Our meta-analysis is the first to focus on the superiority of olmesartan over other ARBs with regard to efficacy and tolerability. We used a wide range of clinically relevant variables to evaluate the efficacy and tolerability of its BP reduction. In addition, we undertook L’Abbé plots to evaluate the efficacy visually. For the factors that could potentially influence the results and generate heterogeneity such as patients’ age and sex, duration of study, number of patients, and baseline BP, we performed a meta-regression to examine whether these specific baseline characteristics could explain the heterogeneity among studies.

Our meta-analysis also has some limitations. Due to the lack of head-to-head RCTs, it was difficult to perform a meta-analysis to evaluate the efficacy and tolerability of olmesartan compared with irbesartan or candesartan. Only a small number of RCTs had investigated the ability of ARBs to control 24-hour BP, therefore we could not undertake a meta-analysis of 24-hour BP lowering, especially early morning change, which has been shown to be associated with increased rates of cardiovascular events.[25] The quality of the studies also varied. Some of the included studies were poorly reported, with seven trials scoring less than 4 on the adjusted Jadad score system. Dose regimens also varied.

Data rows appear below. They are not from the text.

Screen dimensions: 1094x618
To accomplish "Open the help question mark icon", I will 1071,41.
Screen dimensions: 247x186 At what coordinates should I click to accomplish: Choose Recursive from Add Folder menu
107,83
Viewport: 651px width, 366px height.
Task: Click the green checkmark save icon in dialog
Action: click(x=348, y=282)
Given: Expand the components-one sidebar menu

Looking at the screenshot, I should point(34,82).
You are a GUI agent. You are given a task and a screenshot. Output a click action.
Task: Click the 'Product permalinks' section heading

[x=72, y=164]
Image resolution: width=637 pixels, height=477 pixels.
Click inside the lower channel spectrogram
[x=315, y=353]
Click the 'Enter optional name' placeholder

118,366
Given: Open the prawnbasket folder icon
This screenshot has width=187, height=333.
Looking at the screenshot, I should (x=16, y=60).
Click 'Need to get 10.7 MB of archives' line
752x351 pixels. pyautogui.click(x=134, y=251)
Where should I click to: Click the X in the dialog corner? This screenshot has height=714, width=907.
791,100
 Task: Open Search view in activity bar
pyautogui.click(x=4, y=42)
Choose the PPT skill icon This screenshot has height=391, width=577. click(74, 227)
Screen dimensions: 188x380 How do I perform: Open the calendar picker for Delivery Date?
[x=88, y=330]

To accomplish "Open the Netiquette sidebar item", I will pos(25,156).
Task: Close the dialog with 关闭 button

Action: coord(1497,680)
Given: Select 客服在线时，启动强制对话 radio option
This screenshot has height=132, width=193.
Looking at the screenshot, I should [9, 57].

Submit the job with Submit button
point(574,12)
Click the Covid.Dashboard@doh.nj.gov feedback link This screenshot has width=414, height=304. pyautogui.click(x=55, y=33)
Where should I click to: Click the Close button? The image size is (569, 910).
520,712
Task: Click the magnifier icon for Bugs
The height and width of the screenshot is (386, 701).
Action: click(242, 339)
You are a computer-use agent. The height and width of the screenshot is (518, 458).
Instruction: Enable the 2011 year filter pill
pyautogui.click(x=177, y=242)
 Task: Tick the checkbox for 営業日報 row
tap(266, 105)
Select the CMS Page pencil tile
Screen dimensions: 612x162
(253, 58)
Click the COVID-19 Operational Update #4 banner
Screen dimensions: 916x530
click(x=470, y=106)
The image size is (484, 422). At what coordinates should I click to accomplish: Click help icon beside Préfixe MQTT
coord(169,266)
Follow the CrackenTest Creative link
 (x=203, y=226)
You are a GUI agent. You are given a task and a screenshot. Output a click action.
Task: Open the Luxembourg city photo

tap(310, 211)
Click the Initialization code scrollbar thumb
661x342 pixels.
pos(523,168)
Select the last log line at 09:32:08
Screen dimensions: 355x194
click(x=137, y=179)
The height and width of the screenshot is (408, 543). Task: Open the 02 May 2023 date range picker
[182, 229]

Pragmatic well-designed RCTs for future research are required. Specifically, further well-designed RCTs should include larger sample sizes and focus on more secondary endpoints such as 24-hour BP control, cardiac-cerebrovascular events, and adverse events. In particular, it seems important to determine how well olmesartan works in patients who fail to respond adequately to other sartans, and whether olmesartan is associated with the long-term reduction of cardiovascular disease morbidity and mortality. More studies should be conducted to determine the differences between olmesartan and other ARBs besides losartan or valsartan.

Conclusion

Olmesartan provides better antihypertensive efficacy in comparison with losartan and valsartan. With regard to the incidence of adverse events, olmesartan shows similar tolerability compared with other ARBs (losartan, valsartan, candesartan, and irbesartan). Therefore, olmesartan is a suitable treatment choice for controlling high BP.